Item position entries
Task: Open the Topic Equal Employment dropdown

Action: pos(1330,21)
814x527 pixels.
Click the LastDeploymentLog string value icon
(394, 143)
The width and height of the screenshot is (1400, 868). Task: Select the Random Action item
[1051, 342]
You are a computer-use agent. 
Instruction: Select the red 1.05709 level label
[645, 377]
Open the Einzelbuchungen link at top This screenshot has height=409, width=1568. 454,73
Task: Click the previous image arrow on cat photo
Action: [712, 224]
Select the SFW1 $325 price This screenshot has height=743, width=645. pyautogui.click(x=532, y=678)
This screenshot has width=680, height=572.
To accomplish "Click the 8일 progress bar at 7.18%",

▶ _WHAT IS NEEDED_
Reproduce these lines word for word.

▶ _SOLUTION FOR THIS PROBLEM_
Task: Open the Topic Equal Employment dropdown

Action: pos(1330,21)
814x527 pixels.
Click the LastDeploymentLog string value icon
(394, 143)
The width and height of the screenshot is (1400, 868). Task: Select the Random Action item
[1051, 342]
You are a computer-use agent. 
Instruction: Select the red 1.05709 level label
[645, 377]
Open the Einzelbuchungen link at top This screenshot has height=409, width=1568. 454,73
Task: Click the previous image arrow on cat photo
Action: [712, 224]
Select the SFW1 $325 price This screenshot has height=743, width=645. pyautogui.click(x=532, y=678)
This screenshot has width=680, height=572.
To accomplish "Click the 8일 progress bar at 7.18%",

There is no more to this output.